## About this task
In the entries that follow, locate the line with "Image resolution: width=660", then restate that line and all later lines exactly as they appear, leaving pictures out.
Content starts
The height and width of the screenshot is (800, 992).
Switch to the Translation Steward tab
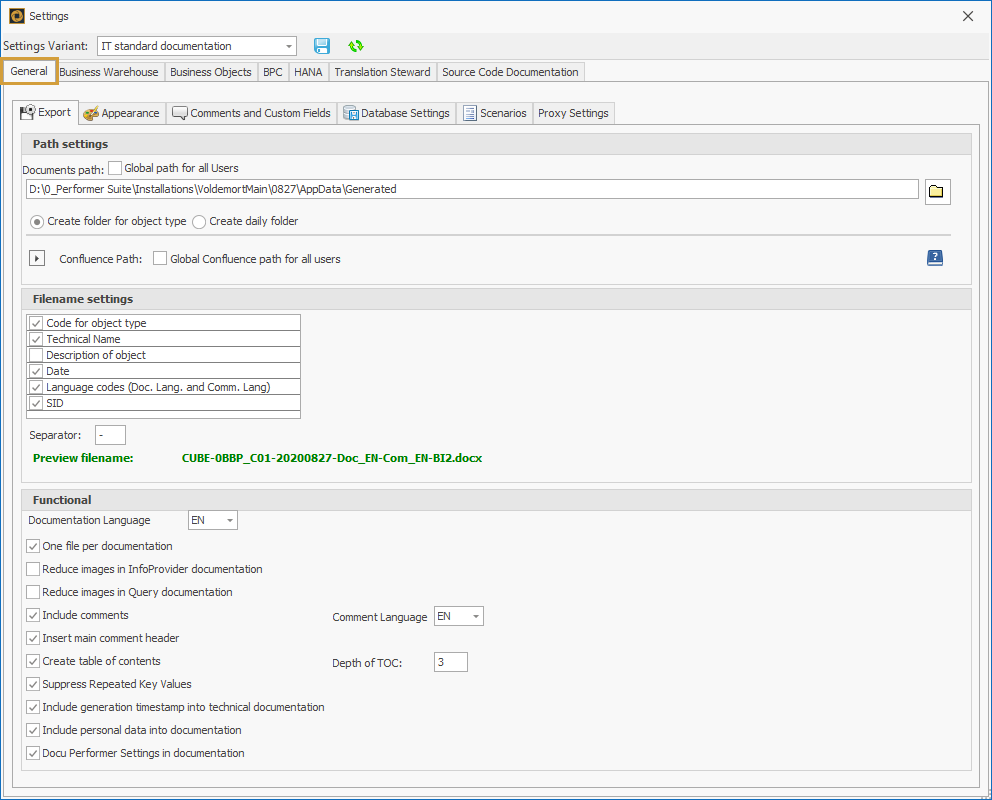coord(382,72)
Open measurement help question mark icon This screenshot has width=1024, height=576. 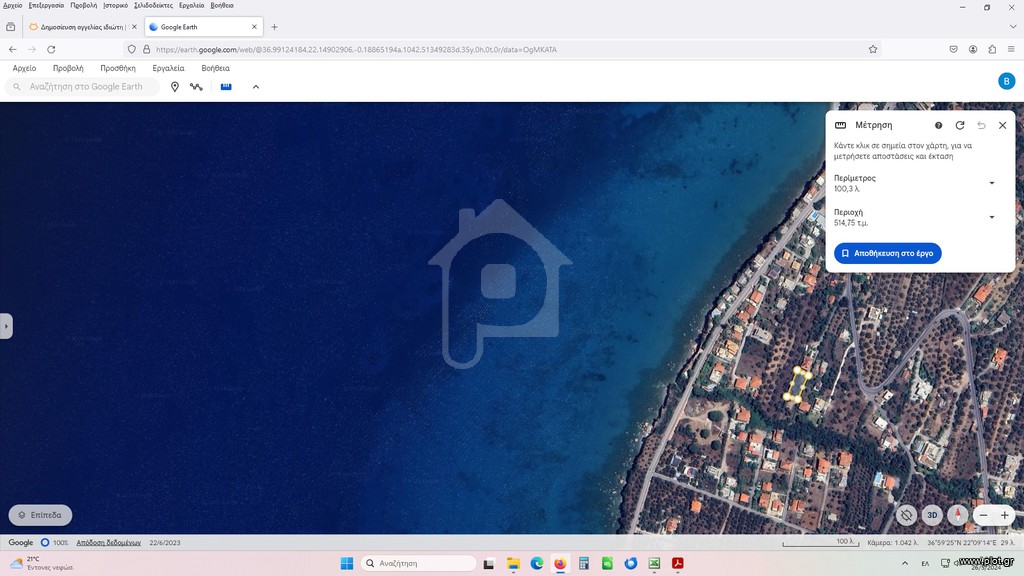coord(938,125)

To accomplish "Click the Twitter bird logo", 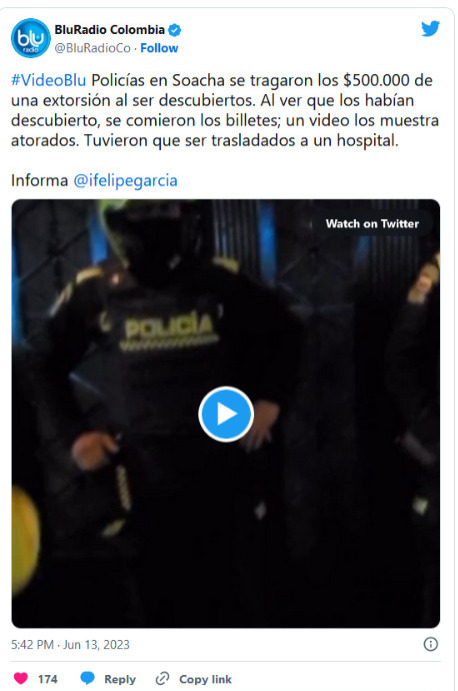I will coord(430,29).
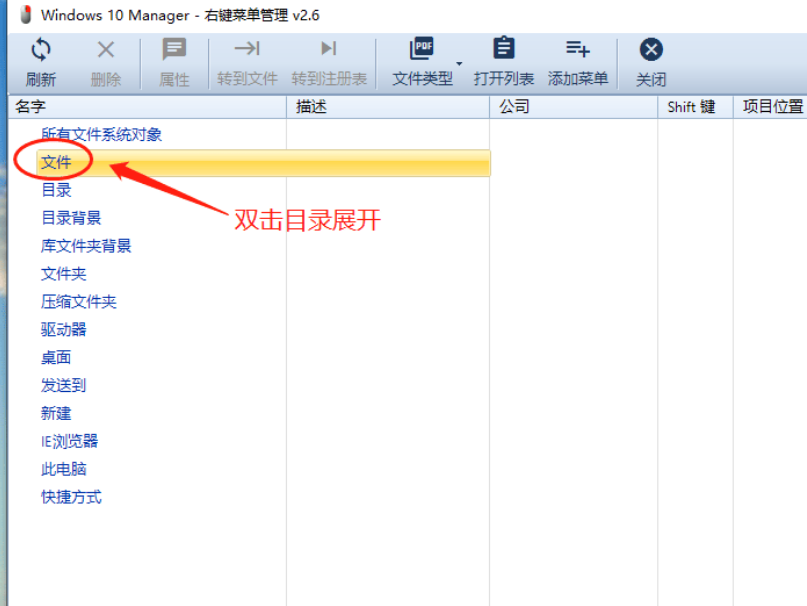Expand the 文件类型 dropdown arrow

[460, 64]
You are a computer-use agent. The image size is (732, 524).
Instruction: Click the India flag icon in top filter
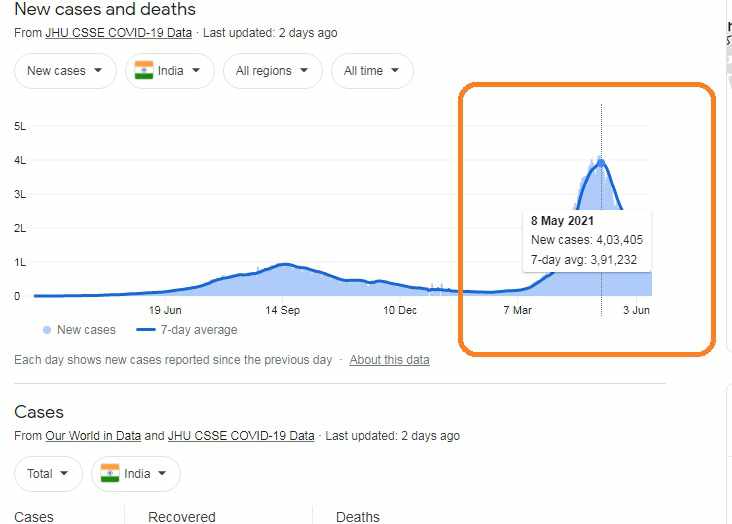[144, 71]
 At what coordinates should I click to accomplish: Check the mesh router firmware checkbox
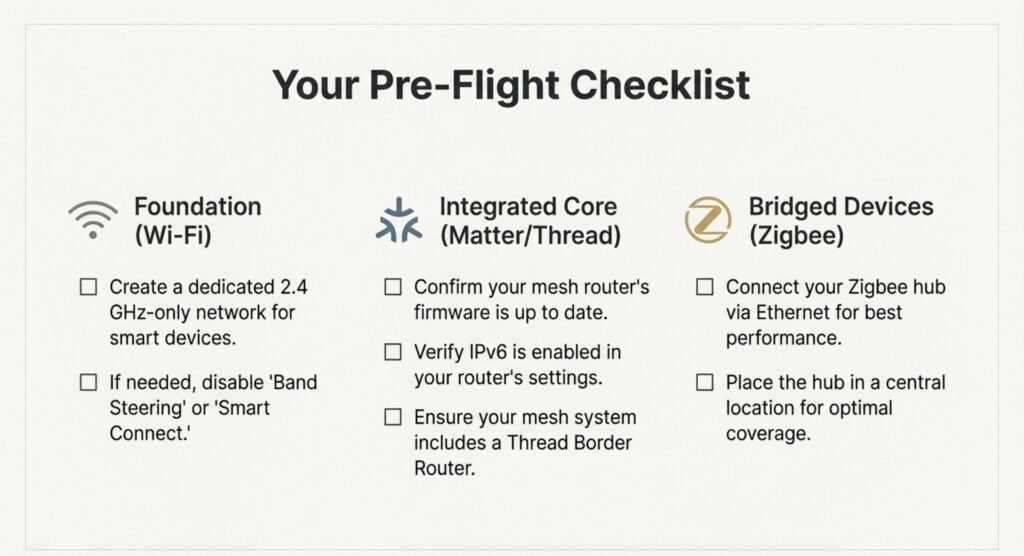pos(393,288)
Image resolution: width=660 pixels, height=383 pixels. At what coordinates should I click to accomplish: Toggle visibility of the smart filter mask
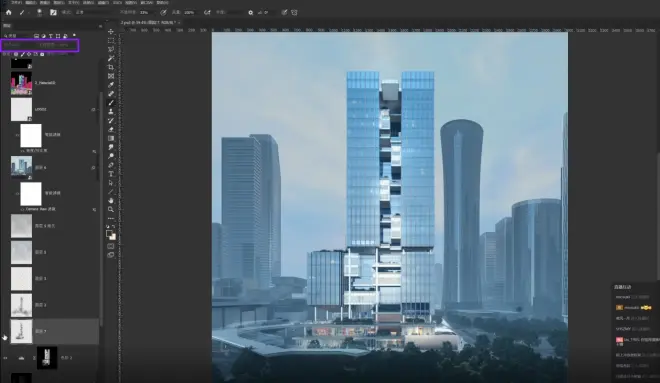17,135
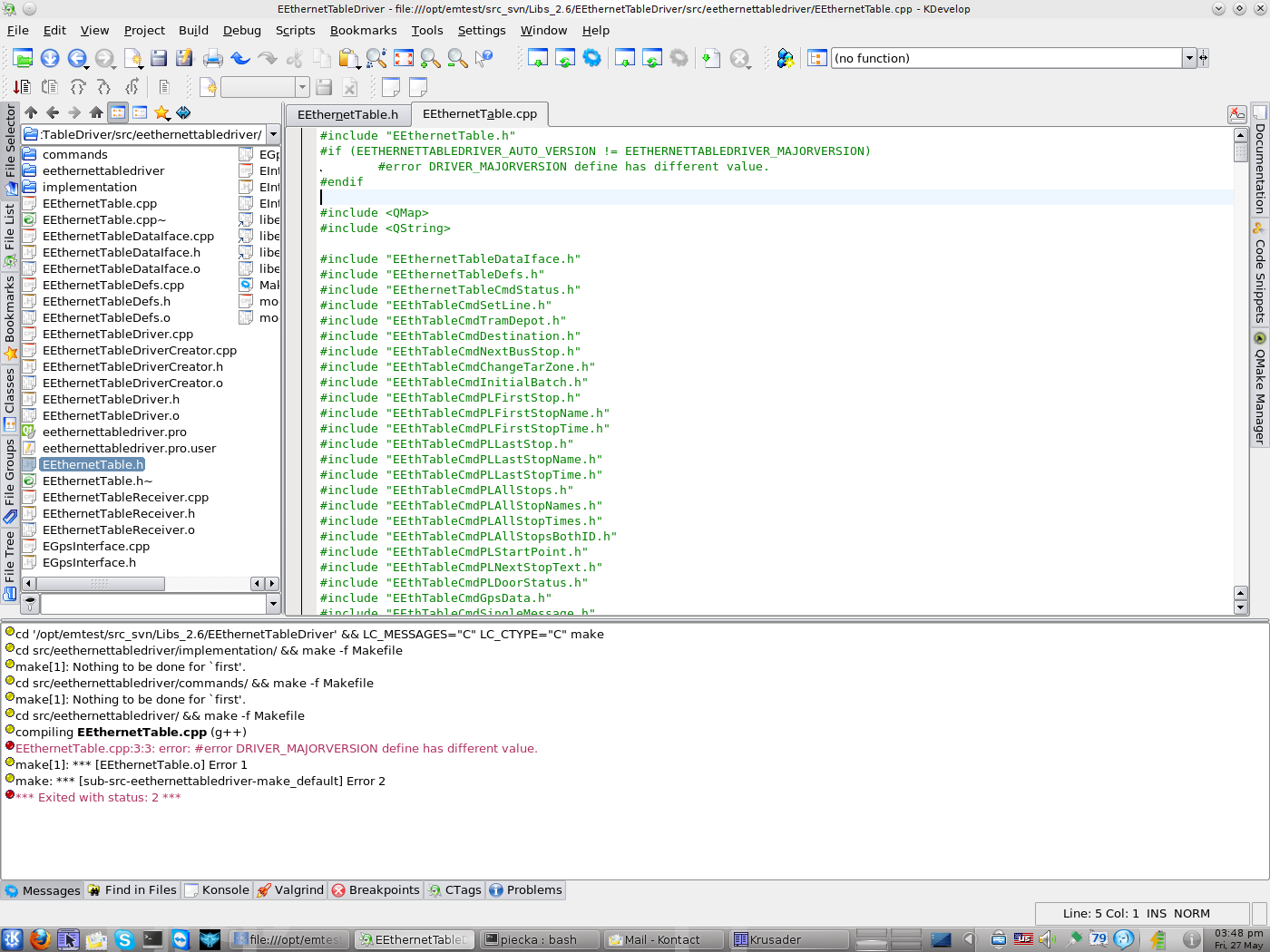1270x952 pixels.
Task: Click the Print icon in toolbar
Action: 213,59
Content ends
## Solution to the exercise
Image resolution: width=660 pixels, height=383 pixels. At what coordinates should I click to accomplish: Toggle visibility of the smart filter mask
17,135
1270x952 pixels.
Task: Click the Print icon in toolbar
Action: 213,59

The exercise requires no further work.